Назавтра я вернулся в Лондон, а чуть позже написал Игорю письмо, в котором постарался объяснить, почему не смогу продолжать совместную работу, пока он не изменит подход к управлению отделением, но ответа не получил. Я так ничего и не узнал о судьбе молодой женщины с акустической опухолью. Я проработал с Игорем двадцать четыре года — почти столько же, сколько длился мой первый брак. В обоих случаях я слишком долго цеплялся за обломки, отказываясь открыть глаза и признать, что моему браку пришел конец, что у нашего сотрудничества с Игорем больше нет будущего. В обоих случаях я чувствовал себя так, словно очнулся от ночного кошмара, который сам же и сотворил, и мне было стыдно.
Полгода спустя я вернулся во Львов: меня пригласили прочитать курс лекций перед студентами. Я снова говорил о том, как важно быть честным, и о том, как важно быть хорошим коллегой. А еще я говорил о том, как важно прислушиваться к пациентам и как сложно научиться правильно беседовать с ними, ведь они, боясь обидеть врача, редко высказываются о том, понравилось ли им, как он обращался с ними. Мы не получаем от пациентов отрицательных отзывов и критики, которые необходимы для самосовершенствования. Я говорил о том, насколько важно сообщать пациентам правду, что тяжело дается большинству врачей, ведь зачастую правда означает признание в собственной неуверенности. Я рассказал, что девушка с супраселлярной менингиомой, ослепшая в результате операции, узнала о моем приезде во Львов и попросила встретиться с ней. Я боялся этого, но она не выглядела особенно злой или несчастной, когда вошла в кабинет в сопровождении мужа. После операции она обращалась к разным врачам, которые сказали, что придется подождать, прежде чем зрение вернется, и ей хотелось узнать у меня, как много времени это займет.
«Что я должен был ей ответить?» — задал я риторический вопрос студентам. Я знаю, что зрение никогда к ней не вернется. Следовало ли сообщить об этом с самого начала?

━━━━━━━━

_ЗАДАНИЕ 1_
Перепишите из отрывка фрагмент от слов «Назавтра я вернулся» до слов «мне было стыдно.» без изменений.
_ЗАДАНИЕ 2_
Изложите содержание отрывка в двух предложениях.
_ЗАДАНИЕ 3_
Сколько лет, согласно отрывку, рассказчик проработал с Игорем?

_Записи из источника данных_
━━━━━━━━

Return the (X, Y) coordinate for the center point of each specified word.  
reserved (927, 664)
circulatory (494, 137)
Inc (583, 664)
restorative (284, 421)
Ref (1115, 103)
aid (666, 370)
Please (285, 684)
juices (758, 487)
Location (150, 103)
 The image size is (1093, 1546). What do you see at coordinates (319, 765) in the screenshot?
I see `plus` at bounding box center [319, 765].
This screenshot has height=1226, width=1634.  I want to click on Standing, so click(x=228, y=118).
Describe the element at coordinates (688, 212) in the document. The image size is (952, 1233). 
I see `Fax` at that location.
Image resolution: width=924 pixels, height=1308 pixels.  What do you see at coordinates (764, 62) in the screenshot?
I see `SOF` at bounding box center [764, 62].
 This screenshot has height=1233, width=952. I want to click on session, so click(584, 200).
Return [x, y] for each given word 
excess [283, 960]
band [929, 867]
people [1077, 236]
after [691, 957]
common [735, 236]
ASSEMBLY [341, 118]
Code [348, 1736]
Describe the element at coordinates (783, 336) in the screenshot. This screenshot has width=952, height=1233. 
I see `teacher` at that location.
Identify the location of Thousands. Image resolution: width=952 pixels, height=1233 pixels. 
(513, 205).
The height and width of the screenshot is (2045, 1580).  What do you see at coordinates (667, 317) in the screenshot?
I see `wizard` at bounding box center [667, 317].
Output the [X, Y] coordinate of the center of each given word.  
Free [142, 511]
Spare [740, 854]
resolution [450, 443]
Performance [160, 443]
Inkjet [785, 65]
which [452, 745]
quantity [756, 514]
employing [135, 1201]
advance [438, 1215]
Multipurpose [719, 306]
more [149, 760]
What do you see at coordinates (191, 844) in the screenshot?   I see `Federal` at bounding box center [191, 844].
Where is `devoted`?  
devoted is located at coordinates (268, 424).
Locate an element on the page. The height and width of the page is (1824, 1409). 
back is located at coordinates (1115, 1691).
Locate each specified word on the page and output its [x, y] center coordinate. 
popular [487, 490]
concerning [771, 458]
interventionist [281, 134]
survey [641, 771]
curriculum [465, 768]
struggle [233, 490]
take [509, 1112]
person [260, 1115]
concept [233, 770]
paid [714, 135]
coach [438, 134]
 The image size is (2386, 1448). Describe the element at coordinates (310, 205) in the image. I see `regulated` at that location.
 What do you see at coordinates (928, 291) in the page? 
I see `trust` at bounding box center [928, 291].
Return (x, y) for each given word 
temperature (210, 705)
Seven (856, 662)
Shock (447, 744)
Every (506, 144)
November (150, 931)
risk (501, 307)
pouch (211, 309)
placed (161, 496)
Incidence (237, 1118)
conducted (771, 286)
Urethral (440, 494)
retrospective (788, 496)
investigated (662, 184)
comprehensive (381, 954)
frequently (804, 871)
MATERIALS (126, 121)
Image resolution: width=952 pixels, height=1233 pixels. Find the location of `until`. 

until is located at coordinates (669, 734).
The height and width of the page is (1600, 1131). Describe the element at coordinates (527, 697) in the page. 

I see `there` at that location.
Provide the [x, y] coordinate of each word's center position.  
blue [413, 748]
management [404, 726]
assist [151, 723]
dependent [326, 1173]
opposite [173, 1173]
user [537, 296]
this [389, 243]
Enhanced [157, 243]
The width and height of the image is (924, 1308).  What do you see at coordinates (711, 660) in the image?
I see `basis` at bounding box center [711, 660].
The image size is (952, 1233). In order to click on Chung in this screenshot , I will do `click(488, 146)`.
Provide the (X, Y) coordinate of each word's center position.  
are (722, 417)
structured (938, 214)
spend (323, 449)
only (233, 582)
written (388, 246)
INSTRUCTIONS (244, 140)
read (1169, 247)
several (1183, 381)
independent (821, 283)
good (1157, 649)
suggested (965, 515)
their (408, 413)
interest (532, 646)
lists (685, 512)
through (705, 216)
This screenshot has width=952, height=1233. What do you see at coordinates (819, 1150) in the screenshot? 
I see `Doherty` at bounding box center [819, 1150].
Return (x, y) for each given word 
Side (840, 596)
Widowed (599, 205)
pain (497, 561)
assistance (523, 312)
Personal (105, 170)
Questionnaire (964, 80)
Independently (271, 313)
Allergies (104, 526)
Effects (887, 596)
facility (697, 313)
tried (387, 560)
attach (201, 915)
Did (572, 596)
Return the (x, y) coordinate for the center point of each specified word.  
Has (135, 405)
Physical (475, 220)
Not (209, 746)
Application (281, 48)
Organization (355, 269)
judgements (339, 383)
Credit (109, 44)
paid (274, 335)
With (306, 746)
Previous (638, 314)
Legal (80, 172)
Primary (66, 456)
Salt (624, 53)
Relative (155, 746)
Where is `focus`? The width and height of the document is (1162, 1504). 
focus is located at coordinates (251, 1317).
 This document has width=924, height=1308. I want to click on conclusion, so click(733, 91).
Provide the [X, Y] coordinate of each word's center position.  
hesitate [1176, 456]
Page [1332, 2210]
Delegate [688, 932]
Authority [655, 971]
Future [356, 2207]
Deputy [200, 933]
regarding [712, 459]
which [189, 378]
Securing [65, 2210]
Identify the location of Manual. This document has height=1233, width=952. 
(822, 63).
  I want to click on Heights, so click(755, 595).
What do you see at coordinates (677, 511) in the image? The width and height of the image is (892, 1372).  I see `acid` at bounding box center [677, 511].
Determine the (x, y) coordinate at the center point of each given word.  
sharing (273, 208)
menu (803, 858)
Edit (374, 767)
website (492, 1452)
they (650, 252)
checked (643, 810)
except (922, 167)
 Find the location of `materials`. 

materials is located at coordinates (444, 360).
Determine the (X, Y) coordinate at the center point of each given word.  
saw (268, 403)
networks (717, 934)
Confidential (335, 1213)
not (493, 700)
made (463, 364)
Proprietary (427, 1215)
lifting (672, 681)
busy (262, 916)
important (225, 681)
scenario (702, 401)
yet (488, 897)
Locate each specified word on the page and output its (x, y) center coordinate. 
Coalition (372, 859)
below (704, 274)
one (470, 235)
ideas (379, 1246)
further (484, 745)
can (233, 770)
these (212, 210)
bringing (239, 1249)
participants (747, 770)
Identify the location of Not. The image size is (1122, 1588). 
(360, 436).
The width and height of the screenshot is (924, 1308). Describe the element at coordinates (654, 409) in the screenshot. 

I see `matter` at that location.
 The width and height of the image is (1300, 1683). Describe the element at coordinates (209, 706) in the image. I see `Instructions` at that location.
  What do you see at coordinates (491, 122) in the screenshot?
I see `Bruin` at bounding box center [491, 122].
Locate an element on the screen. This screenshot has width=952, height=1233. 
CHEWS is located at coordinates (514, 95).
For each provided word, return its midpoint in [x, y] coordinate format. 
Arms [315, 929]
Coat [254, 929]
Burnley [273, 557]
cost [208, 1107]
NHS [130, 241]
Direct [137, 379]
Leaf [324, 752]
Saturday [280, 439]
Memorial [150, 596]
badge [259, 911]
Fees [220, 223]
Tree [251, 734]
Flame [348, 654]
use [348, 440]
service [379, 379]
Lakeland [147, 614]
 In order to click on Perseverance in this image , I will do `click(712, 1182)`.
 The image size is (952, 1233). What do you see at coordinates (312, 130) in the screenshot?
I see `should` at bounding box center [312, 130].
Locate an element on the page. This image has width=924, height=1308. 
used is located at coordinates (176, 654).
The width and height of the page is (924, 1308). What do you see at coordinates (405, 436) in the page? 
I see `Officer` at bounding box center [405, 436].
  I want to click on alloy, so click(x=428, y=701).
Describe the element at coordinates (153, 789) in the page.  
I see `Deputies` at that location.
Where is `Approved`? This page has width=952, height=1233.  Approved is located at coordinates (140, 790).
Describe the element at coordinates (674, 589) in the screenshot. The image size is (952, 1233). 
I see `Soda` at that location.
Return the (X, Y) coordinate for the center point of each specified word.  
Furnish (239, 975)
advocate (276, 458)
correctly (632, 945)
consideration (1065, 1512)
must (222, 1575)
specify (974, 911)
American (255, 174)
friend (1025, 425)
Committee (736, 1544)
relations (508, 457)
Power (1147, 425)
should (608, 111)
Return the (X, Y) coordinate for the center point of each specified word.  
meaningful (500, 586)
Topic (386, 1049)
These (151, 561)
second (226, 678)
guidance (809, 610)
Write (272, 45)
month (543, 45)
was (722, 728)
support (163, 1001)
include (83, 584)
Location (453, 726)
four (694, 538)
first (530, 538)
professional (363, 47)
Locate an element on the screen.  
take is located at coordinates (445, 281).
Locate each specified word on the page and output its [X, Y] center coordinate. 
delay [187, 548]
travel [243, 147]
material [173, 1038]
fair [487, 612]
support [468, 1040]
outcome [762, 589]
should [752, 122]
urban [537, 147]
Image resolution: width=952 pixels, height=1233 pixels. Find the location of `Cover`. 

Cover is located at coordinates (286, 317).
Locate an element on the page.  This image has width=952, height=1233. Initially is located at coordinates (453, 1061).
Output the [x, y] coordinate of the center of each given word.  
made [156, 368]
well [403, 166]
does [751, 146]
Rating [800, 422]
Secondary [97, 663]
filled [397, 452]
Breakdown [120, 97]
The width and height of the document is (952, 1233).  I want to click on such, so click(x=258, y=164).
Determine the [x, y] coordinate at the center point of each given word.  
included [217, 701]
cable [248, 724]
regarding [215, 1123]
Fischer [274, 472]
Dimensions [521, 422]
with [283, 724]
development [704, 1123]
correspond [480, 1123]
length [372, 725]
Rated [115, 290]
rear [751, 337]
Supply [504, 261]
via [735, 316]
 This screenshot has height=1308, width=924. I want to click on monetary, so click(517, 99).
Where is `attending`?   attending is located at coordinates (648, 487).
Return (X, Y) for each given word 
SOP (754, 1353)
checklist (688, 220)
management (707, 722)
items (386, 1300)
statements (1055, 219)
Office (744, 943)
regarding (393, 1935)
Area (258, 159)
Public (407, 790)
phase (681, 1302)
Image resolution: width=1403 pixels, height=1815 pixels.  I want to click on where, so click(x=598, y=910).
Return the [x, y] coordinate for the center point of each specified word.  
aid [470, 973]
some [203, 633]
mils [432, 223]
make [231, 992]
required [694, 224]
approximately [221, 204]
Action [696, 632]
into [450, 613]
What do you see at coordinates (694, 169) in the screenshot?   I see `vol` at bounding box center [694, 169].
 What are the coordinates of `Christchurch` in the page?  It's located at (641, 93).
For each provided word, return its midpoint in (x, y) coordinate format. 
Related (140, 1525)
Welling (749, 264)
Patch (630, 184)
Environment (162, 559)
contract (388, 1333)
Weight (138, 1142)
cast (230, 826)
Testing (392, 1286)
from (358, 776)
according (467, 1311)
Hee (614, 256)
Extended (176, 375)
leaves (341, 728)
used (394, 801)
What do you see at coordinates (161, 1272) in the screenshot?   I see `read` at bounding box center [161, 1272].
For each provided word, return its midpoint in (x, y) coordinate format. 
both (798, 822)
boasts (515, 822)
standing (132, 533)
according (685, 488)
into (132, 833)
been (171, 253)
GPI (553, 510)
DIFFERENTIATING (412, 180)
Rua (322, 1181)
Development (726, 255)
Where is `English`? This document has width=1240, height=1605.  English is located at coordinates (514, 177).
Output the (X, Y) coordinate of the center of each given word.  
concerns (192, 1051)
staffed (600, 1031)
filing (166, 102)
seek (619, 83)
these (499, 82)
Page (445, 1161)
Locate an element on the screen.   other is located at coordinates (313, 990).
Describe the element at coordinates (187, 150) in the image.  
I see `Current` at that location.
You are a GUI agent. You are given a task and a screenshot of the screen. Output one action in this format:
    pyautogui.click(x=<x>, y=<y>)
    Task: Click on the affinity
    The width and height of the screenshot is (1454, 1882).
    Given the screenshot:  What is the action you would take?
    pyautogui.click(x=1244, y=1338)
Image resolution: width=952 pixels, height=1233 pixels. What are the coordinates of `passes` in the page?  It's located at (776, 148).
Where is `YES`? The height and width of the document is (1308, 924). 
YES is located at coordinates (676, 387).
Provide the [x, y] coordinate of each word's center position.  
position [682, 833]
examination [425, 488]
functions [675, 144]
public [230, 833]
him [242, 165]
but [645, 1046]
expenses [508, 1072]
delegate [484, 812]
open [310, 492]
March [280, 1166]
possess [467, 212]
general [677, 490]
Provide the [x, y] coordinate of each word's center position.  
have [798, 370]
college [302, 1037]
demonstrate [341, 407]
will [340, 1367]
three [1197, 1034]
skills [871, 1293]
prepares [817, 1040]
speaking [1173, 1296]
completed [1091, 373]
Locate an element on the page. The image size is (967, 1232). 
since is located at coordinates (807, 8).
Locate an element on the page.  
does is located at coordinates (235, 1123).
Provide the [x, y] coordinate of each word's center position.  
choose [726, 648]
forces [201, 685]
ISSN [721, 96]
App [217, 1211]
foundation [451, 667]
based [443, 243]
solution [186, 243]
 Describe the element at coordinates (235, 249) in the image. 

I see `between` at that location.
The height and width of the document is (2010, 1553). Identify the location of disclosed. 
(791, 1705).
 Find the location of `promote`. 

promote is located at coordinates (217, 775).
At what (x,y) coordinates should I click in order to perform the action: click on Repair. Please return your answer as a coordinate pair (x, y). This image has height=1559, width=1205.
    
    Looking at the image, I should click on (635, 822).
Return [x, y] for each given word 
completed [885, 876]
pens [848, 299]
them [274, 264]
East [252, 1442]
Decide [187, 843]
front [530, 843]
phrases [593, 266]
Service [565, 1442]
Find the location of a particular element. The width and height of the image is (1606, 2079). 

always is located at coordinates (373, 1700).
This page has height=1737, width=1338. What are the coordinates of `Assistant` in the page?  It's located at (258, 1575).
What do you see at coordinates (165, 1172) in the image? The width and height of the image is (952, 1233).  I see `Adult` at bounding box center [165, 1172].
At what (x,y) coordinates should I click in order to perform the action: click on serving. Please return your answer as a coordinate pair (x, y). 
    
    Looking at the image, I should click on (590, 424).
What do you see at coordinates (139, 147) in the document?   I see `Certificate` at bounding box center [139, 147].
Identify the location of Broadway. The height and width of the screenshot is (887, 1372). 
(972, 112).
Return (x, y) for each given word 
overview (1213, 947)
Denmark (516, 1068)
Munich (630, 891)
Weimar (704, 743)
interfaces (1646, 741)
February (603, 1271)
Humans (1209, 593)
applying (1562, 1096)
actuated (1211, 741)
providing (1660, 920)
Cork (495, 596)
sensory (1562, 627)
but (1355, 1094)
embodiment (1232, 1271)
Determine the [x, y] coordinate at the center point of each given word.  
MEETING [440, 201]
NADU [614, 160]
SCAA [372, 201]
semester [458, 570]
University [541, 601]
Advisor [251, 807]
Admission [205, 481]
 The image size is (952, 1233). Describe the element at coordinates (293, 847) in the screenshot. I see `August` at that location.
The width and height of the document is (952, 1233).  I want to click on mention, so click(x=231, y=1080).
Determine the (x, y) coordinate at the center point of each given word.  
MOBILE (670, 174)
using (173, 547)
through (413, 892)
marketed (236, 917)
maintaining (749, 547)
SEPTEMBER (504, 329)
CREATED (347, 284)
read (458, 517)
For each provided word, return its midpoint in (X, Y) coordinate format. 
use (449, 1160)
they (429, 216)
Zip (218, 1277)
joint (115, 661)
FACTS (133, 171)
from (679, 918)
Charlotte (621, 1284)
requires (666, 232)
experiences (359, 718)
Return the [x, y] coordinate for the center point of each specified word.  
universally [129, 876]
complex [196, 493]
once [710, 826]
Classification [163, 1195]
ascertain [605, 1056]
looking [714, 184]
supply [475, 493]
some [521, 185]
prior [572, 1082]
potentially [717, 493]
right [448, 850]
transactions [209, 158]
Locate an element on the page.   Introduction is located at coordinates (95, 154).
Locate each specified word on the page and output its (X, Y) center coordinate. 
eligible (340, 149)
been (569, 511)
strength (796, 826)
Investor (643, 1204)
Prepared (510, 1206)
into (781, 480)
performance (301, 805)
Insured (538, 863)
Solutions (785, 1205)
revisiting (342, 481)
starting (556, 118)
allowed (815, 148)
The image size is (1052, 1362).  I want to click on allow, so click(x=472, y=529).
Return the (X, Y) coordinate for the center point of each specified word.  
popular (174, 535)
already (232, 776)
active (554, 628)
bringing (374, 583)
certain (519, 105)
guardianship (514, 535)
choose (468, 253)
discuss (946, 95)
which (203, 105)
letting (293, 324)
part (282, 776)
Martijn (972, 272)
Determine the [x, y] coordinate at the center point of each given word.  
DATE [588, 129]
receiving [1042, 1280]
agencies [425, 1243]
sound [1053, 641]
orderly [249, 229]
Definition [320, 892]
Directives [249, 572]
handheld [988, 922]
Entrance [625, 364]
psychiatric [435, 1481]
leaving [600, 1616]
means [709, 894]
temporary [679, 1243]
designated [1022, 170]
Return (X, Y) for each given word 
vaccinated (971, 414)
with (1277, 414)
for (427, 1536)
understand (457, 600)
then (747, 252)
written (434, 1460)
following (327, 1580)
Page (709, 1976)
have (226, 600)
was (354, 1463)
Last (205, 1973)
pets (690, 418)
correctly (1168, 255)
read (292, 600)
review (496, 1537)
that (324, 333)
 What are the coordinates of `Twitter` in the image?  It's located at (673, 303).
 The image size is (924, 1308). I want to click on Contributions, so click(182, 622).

━━━━━━━━

_ОТВЕТ 1_
Назавтра я вернулся в Лондон, а чуть позже написал Игорю письмо, в котором постарался объяснить, почему не смогу продолжать совместную работу, пока он не изменит подход к управлению отделением, но ответа не получил. Я так ничего и не узнал о судьбе молодой женщины с акустической опухолью. Я проработал с Игорем двадцать четыре года — почти столько же, сколько длился мой первый брак. В обоих случаях я слишком долго цеплялся за обломки, отказываясь открыть глаза и признать, что моему браку пришел конец, что у нашего сотрудничества с Игорем больше нет будущего. В обоих случаях я чувствовал себя так, словно очнулся от ночного кошмара, который сам же и сотворил, и мне было стыдно.

_ОТВЕТ 2_
Вернувшись в Лондон, рассказчик написал Игорю, что не сможет продолжать совместную работу, пока тот не изменит подход к управлению отделением, и признал, что у их двадцатичетырехлетнего сотрудничества больше нет будущего. Полгода спустя он читал во Львове лекции о честности и общении с пациентами, и там с ним встретилась девушка, ослепшая после операции, которая хотела узнать, скоро ли вернется зрение, хотя он знал, что оно не вернется никогда.

_ОТВЕТ 3_
Двадцать четыре года.